How an AI App Can Translate a Photo into a Skin Cancer Diagnosis

by Tony Kontzer

Getting to a doctor is rarely easy. Those in remote locations can travel hundreds of miles, incurring lodging and transit costs along the way.

For patients with skin cancer — or with a suspicious skin lesion — GPU deep learning may be the key to replacing that time, effort and expense with something as simple as a picture taken with a smartphone.

That’s the scenario painted by a Stanford University collaboration between AI researchers and the school’s dermatology department. They created a deep learning algorithm that enables photos of skin lesions to be classified as benign or malignant with as much accuracy as can be achieved by a dermatologist.

“For a long time we’ve been excited by the notion of early-stage diagnostics and disease detection,” said Andre Esteva, an electrical engineering Ph.D. student in the university’s Artificial Intelligence Lab.

More than 5 million new cases of skin cancer are diagnosed every year in the U.S. alone. It’s especially prevalent in sunny rural areas, where many light-skinned people tend to live, Esteva says.

Thus far, the technology has been demonstrated on a desktop app, but it could easily be applied to a mobile one. The team’s work was supervised by Sebastian Thrun, an AI pioneer and adjunct professor at SAIL, and was the subject of a paper published in a recent issue of Nature.

Using GPUs to Train on 130,000 Images

Esteva said GPU technology was indispensable in getting the results they achieved. The team trained their models on a dozen NVIDIA TITAN X GPUs, while CUDA and cuDNN powered their deep learning algorithms.

“GPUs are orders of magnitude faster and more effective than CPUs for training these networks,” he said.

The team worked from a training dataset of about 130,000 skin disease images, spanning more than 2,000 disease categories. They relied on open-source medical repositories and a local hospital for images.

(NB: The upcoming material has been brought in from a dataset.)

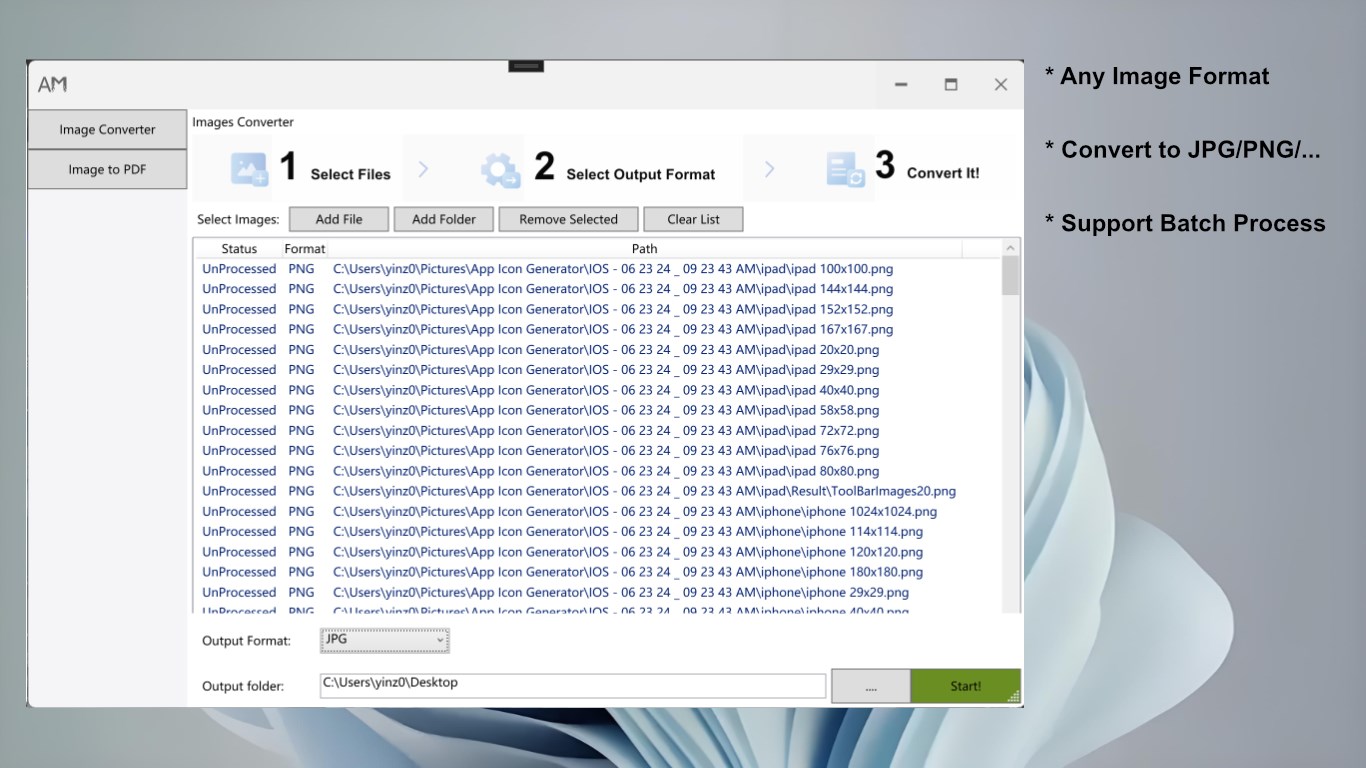
Task: Maximize the converter window
Action: (951, 85)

“There’s no huge dataset of skin cancer that we can just train our algorithms on, so we had to make our own,” said Brett Kuprel, co-lead author of the paper and a graduate student under Thrun. “We created a nice taxonomy out of data that was very messy — the labels alone were in several languages, including German, Arabic and Latin.”

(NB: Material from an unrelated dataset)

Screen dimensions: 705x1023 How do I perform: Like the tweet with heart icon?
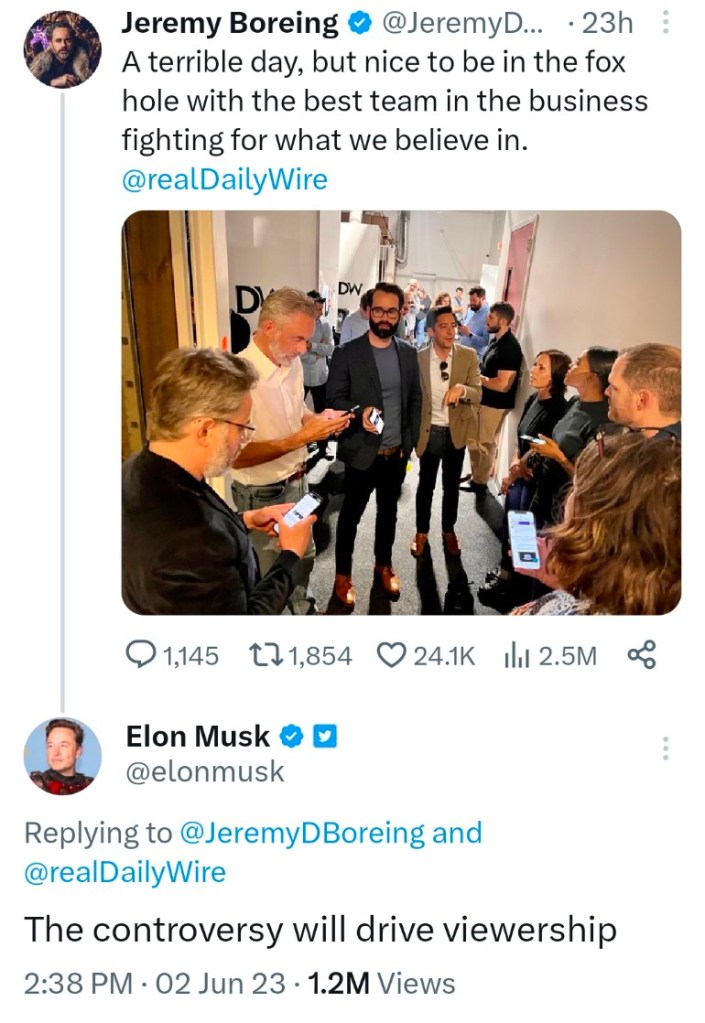point(390,656)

More Mobile Diagnostics Coming

As groundbreaking as the effort has been, it may only be the tip of the iceberg for AI-powered health diagnostics. Esteva said he expects AI to steadily work its way into medical practices, pushed by the consumerization of healthcare, with great potential for mobile health diagnostics.

“We envision a future for healthcare where technology and AI provide universal access, and really extend the reach of providers outside of the clinic,” he said. “Mobile devices have enough compute power to not only run AI algorithms but to connect individuals to automated care and disease screening.”

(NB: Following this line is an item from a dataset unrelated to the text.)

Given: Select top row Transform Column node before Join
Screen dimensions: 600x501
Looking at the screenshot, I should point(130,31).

As smartphones continue their march to ubiquity, he said, research teams will be able to tap that mobile compute power to use AI and image recognition to do everything from diagnosing cardiac and skin conditions to managing blood tests and psychiatric screenings.

In the meantime, the team intends to continue testing its solution in real-world clinical settings before attempting to establish the algorithm as the basis for a mobile application.